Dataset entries
- Opening Delimiter -
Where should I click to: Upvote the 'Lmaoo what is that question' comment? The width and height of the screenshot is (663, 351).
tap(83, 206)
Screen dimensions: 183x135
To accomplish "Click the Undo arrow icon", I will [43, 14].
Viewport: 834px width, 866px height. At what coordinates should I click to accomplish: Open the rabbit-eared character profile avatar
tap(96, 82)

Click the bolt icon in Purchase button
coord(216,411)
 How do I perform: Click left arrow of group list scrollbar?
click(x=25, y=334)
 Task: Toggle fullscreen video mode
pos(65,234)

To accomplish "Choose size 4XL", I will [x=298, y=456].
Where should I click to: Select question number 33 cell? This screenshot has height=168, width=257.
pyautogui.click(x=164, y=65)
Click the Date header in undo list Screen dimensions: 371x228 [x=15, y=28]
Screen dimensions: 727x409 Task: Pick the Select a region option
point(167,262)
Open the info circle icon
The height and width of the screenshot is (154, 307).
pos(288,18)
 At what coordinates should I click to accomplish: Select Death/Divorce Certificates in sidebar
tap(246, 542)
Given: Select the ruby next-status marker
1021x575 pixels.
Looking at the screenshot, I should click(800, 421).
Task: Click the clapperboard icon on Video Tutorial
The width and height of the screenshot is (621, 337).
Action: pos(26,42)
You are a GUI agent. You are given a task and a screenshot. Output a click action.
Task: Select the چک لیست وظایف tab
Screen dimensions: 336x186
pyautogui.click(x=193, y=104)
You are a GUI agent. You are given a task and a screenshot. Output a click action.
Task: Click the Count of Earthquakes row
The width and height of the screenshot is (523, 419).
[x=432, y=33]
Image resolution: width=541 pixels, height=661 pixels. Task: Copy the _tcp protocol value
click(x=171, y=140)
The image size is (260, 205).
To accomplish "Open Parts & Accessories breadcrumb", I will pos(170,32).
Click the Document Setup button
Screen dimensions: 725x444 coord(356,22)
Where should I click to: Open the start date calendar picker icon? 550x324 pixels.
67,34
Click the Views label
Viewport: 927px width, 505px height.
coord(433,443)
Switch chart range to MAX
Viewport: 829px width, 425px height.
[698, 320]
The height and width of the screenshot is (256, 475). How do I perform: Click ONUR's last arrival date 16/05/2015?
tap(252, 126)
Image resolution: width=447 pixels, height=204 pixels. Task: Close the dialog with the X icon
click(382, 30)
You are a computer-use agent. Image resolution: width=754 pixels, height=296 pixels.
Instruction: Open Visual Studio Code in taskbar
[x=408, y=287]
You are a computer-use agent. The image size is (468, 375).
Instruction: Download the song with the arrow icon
- Closing Delimiter -
### [Assignment]
Give back each record exactly, from the first line through the last.

### [Solution]
Where should I click to: Upvote the 'Lmaoo what is that question' comment? The width and height of the screenshot is (663, 351).
tap(83, 206)
Screen dimensions: 183x135
To accomplish "Click the Undo arrow icon", I will [43, 14].
Viewport: 834px width, 866px height. At what coordinates should I click to accomplish: Open the rabbit-eared character profile avatar
tap(96, 82)

Click the bolt icon in Purchase button
coord(216,411)
 How do I perform: Click left arrow of group list scrollbar?
click(x=25, y=334)
 Task: Toggle fullscreen video mode
pos(65,234)

To accomplish "Choose size 4XL", I will [x=298, y=456].
Where should I click to: Select question number 33 cell? This screenshot has height=168, width=257.
pyautogui.click(x=164, y=65)
Click the Date header in undo list Screen dimensions: 371x228 [x=15, y=28]
Screen dimensions: 727x409 Task: Pick the Select a region option
point(167,262)
Open the info circle icon
The height and width of the screenshot is (154, 307).
pos(288,18)
 At what coordinates should I click to accomplish: Select Death/Divorce Certificates in sidebar
tap(246, 542)
Given: Select the ruby next-status marker
1021x575 pixels.
Looking at the screenshot, I should click(800, 421).
Task: Click the clapperboard icon on Video Tutorial
The width and height of the screenshot is (621, 337).
Action: pos(26,42)
You are a GUI agent. You are given a task and a screenshot. Output a click action.
Task: Select the چک لیست وظایف tab
Screen dimensions: 336x186
pyautogui.click(x=193, y=104)
You are a GUI agent. You are given a task and a screenshot. Output a click action.
Task: Click the Count of Earthquakes row
The width and height of the screenshot is (523, 419).
[x=432, y=33]
Image resolution: width=541 pixels, height=661 pixels. Task: Copy the _tcp protocol value
click(x=171, y=140)
The image size is (260, 205).
To accomplish "Open Parts & Accessories breadcrumb", I will pos(170,32).
Click the Document Setup button
Screen dimensions: 725x444 coord(356,22)
Where should I click to: Open the start date calendar picker icon? 550x324 pixels.
67,34
Click the Views label
Viewport: 927px width, 505px height.
coord(433,443)
Switch chart range to MAX
Viewport: 829px width, 425px height.
[698, 320]
The height and width of the screenshot is (256, 475). How do I perform: Click ONUR's last arrival date 16/05/2015?
tap(252, 126)
Image resolution: width=447 pixels, height=204 pixels. Task: Close the dialog with the X icon
click(382, 30)
You are a computer-use agent. Image resolution: width=754 pixels, height=296 pixels.
Instruction: Open Visual Studio Code in taskbar
[x=408, y=287]
You are a computer-use agent. The image size is (468, 375).
Instruction: Download the song with the arrow icon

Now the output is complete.